Mark Halperin snags the memorandum of understanding that governs the presidential debates, and the humor comes when we learn how the campaigns governed the town hall format. "In managing the two-minute comment periods," write the rulemakers, "the moderator will not rephrase the question or open a new topic." The questioners will not engage in dialogues with the candidates. "The audience members shall not ask follow-up questions or otherwise participate in the extended discussion, and the audience member's microphone shall be turned off after he or she completes asking the questions."
Pretty clear what the campaigns were trying to do here, isn't it? They were trying to forestall a "moment" for either candidate, like the Bill Clinton response to the confused woman who asked how "the national debt has affected you personally." Clinton won that exchange because Ross Perot and George W. Bush answered the question, while he walked towards the woman and kept following up, asking her how she'd been hurt.

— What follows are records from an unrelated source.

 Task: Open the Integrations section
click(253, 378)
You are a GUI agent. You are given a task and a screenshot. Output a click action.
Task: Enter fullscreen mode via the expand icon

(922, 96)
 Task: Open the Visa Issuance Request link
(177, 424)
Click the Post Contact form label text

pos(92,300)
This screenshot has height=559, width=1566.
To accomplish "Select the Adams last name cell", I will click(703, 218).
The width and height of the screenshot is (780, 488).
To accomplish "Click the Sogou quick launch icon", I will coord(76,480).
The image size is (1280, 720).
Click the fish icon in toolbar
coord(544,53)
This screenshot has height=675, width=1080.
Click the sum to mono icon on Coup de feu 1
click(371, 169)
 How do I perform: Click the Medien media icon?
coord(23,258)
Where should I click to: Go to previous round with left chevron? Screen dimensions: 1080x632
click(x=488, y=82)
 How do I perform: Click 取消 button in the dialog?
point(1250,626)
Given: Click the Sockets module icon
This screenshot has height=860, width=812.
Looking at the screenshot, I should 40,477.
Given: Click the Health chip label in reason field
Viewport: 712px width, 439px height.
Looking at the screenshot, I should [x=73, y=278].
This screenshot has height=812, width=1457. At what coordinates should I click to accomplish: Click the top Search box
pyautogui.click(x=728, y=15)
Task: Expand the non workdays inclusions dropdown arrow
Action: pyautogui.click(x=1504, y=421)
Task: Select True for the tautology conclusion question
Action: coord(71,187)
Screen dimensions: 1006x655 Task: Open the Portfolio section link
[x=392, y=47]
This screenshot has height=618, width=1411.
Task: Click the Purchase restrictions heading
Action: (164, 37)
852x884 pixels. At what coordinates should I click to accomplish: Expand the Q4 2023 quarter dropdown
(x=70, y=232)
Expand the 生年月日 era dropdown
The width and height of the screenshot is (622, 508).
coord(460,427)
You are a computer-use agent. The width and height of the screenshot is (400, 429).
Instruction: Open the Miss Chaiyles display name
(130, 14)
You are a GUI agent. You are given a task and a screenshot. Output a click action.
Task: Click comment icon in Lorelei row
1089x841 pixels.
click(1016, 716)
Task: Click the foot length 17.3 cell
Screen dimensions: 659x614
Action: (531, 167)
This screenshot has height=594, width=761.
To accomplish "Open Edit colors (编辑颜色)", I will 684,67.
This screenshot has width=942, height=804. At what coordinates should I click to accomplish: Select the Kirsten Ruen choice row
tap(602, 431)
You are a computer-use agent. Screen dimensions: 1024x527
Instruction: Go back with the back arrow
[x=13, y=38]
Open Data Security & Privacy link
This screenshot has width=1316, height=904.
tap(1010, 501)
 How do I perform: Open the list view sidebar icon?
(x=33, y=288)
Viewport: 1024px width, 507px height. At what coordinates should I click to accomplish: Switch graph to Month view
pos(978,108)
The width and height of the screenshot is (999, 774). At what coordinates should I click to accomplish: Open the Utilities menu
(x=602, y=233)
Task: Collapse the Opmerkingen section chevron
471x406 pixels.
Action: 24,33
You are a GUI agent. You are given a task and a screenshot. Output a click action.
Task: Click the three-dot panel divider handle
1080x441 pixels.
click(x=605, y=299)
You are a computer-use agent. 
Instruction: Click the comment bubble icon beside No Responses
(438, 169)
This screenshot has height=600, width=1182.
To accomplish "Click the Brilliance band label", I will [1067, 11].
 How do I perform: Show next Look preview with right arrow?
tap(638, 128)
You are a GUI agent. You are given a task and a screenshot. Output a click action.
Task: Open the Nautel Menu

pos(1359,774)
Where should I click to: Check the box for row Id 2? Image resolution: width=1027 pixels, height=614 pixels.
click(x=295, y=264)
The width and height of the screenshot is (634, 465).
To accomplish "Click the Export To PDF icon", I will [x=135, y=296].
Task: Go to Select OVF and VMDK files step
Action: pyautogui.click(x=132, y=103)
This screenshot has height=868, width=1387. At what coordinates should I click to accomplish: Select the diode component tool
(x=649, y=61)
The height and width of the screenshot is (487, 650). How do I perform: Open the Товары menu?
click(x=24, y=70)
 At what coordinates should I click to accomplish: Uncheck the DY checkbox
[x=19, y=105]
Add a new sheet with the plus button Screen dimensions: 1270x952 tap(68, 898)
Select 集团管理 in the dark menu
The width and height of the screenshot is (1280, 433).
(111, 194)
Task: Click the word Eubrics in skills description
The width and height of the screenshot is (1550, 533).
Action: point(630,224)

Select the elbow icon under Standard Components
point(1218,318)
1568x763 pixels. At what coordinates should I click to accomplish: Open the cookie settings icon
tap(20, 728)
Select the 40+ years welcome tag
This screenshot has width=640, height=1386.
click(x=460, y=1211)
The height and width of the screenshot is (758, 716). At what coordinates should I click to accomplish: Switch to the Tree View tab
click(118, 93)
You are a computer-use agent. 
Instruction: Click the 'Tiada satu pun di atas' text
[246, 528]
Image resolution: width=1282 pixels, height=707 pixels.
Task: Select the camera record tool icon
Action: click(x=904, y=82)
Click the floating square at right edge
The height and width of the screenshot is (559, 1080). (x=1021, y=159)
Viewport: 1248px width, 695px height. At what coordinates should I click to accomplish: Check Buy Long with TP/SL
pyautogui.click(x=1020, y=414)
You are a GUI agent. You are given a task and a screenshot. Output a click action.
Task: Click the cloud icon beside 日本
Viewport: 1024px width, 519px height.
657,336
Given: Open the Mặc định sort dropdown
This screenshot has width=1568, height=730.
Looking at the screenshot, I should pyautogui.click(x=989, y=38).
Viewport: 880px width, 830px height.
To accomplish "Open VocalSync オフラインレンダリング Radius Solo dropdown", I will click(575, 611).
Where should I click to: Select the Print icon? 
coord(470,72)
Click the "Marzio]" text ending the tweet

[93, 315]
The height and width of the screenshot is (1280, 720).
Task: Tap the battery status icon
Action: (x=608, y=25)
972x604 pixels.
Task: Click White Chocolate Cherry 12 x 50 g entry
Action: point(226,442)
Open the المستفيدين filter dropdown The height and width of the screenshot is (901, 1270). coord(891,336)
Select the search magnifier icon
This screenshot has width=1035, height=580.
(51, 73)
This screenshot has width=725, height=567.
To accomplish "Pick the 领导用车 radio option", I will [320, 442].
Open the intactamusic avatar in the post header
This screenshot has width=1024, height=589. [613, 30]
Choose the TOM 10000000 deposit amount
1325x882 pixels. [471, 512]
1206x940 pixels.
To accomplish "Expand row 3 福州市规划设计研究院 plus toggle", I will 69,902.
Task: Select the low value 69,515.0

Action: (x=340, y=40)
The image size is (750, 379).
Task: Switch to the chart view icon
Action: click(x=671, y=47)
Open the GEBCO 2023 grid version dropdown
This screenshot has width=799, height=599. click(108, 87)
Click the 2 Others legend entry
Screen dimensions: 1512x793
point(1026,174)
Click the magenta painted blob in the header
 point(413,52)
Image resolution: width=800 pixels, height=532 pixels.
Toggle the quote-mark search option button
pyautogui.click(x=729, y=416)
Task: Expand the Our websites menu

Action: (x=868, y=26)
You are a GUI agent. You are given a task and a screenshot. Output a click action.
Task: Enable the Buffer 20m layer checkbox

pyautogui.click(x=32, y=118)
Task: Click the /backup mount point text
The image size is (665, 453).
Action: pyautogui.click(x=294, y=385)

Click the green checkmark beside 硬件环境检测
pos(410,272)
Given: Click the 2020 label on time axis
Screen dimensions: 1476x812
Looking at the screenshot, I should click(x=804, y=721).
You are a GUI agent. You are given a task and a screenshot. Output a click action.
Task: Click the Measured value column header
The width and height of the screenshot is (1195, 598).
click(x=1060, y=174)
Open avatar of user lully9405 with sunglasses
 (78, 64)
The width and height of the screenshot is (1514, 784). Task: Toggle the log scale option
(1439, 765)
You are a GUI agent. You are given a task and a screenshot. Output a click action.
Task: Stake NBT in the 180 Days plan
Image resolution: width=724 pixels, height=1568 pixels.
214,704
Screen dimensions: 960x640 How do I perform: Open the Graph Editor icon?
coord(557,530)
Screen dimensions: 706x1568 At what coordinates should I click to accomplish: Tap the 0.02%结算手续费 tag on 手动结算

It worked for the most charismatic national candidate of the last few generations. But boy, neither Barack Obama nor Mitt Romney is particularly adept at this kind of flim-flam. Neither is unpersonable, but neither one could risk bumbling into an awkward moment with a Real American, or watching helplessly as the other candidate actually scored. As gaffe-preventing wimpery goes, it should be pretty effective.
There's also this: "The candidates shall not address each other with proposed pledges." That's not a bad rule!